Dividends: Look Due North

I am frequently asked, when I post about my love affair with Canadian Bank Stocks, which ones are the best. Truth be told, there is some merit in the adage that one should purchase the major Canadian bank stock that has the highest dividend yield at the time of the investment.

Of course, I would not suggest that this be your only measure but the past dictates that you wouldn’t have gone too far wrong if it was.

I have often said that Scotiabank (BNS) was my favorite of the Canadian bank stocks. I would also suggest that dividend growth investors take a look at Bank of Montreal (BMO) due to its current valuation and yield.

Let’s have a quick look at some recent information on these two investments.

Bank of Nova Scotia (BNS)

BNS reported Q3 results that were slightly ahead of expectations, with EPS of $1.03 vs. consensus of $1.00. The upside was primarily due to stronger-than-expected domestic retail revenues, although securities gains also contributed. BNS’ domestic banking division led the way in terms of core net income growth. Analysts have increased its price target from $54.00 to $55.00 based on 2007 and 2008 EPS estimates that have guided higher.
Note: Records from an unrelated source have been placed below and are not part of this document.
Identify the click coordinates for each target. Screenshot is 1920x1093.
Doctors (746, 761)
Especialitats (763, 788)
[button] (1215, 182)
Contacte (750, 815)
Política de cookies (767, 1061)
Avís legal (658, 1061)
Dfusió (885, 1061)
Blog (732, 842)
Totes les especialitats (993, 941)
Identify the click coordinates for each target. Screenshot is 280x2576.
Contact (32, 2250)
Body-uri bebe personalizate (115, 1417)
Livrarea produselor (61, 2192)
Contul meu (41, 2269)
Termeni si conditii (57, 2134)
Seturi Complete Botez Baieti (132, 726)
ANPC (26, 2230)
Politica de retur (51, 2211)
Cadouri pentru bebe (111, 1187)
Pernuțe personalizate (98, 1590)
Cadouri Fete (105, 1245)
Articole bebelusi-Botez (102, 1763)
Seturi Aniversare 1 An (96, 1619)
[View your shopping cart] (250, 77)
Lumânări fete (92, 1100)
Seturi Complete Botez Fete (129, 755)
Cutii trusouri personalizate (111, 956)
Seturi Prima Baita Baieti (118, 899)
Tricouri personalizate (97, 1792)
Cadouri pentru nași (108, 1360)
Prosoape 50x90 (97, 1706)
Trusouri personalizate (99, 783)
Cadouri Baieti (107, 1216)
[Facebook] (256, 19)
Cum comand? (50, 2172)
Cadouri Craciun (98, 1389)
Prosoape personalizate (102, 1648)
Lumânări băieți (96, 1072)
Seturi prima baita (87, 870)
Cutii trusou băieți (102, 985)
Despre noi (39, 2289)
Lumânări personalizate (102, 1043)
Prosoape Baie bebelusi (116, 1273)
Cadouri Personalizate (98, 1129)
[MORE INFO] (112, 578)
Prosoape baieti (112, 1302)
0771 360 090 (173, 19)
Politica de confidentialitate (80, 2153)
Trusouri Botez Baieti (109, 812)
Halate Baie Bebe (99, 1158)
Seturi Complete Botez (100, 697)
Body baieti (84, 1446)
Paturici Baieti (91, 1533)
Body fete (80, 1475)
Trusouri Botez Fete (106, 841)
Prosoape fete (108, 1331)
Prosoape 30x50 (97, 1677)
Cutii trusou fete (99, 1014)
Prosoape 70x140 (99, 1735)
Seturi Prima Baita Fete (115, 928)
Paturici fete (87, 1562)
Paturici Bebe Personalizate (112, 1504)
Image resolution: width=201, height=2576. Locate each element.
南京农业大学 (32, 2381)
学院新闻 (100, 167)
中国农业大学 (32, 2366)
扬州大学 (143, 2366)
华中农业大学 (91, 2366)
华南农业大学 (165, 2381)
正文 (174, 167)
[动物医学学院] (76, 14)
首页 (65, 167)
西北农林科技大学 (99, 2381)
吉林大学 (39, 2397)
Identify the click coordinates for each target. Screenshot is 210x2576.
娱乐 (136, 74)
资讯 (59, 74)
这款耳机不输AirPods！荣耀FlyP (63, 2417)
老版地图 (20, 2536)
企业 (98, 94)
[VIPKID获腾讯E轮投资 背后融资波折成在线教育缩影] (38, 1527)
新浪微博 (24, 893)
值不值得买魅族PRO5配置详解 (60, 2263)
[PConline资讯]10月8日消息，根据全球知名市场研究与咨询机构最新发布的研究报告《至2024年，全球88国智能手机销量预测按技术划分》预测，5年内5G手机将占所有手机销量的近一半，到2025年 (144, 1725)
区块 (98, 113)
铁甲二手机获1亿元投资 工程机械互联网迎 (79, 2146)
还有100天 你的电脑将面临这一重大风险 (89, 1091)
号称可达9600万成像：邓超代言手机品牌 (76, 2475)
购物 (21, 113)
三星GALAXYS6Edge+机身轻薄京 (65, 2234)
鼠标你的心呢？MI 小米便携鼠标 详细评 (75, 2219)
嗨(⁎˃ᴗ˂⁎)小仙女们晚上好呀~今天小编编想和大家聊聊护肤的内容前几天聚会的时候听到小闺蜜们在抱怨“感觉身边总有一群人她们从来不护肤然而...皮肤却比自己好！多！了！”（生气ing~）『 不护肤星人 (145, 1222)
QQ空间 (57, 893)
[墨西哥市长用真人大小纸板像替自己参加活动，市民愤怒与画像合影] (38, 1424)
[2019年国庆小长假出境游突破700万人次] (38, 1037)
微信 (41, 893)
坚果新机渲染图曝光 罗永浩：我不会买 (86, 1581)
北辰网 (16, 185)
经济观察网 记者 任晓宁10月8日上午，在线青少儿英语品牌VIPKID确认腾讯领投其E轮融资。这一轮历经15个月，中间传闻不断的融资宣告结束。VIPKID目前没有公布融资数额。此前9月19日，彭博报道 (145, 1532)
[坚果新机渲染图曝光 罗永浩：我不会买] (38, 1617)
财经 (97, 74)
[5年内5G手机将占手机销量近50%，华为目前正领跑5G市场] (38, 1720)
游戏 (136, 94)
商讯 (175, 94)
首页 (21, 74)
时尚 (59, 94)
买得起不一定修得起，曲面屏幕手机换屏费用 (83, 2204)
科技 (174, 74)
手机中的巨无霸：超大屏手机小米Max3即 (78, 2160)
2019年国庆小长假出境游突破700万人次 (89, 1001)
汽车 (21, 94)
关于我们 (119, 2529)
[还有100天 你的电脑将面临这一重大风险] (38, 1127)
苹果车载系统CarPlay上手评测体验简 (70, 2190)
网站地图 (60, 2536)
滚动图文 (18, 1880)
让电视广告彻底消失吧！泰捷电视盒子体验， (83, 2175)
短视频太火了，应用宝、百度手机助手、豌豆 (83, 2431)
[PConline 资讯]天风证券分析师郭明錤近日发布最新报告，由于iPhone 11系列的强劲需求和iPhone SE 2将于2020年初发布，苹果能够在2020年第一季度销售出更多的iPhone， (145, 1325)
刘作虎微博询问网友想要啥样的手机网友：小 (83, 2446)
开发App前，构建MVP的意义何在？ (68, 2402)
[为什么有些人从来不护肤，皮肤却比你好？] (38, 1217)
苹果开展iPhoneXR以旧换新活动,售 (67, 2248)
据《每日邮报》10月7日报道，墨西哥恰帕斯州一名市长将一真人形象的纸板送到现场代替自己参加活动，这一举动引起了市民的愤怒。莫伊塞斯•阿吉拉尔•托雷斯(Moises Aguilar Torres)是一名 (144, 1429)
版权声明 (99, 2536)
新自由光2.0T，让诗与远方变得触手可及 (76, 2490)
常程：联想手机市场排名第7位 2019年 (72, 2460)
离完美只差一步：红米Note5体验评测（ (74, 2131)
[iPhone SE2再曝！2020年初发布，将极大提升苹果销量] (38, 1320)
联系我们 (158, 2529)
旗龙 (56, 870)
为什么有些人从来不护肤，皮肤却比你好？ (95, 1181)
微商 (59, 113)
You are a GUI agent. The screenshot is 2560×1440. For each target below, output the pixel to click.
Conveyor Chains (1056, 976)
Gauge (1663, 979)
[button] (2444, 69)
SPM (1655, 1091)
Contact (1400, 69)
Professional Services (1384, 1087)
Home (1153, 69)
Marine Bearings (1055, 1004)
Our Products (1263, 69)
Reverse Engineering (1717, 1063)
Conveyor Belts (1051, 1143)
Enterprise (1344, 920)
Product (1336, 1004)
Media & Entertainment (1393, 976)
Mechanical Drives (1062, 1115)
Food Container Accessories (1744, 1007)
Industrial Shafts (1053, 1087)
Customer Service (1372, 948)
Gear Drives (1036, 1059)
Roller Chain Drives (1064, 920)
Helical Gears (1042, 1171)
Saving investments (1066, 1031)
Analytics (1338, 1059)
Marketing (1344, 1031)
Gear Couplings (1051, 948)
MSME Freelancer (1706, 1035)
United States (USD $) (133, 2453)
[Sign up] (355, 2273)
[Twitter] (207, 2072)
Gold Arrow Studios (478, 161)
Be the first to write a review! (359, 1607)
There still remains some concern that Canadian banks could trade sideways or down in the near term on negative news flow out of world financials and potential earnings disappointments to finish out the year. However, Scotia holds the most excess capital and has above-average medium and long-term growth prospects due to its presence in Latin America and the Caribbean which I have mentioned before, was a spectacular strategic move.

Bank of Montreal (BMO)

BMO reported core cash EPS of $1.46, ahead of the consensus estimate of $1.39. The upside was primarily due to strong growth in capital markets and in the private client division. The bank continues to reduce the size of the commodities portfolio and its risk, however some analysts estimate that there are approximately 2 quarters to go before the size of the portfolio is reduced to an acceptable level.

BMO just raised its dividend by $0.02 to $0.70 per share which makes that juicy 4.0% yield look a whole lot sweeter!

Some analysts believe that BMO is likely to underperform its Canadian Bank peers as its retail revenue continues to lag the group and the bank derives a higher proportion of its earnings from wholesale banking.

BMO is worth a look due to its consistent dividend growth, attractive current yield, and the fact that it is a Canadian banks that’s moat is government protected. Some have voiced concern over the higher than average dividend payout ratio, which is a valid concern. All in all, BMO is certainly worth a look for the dividend growth investor!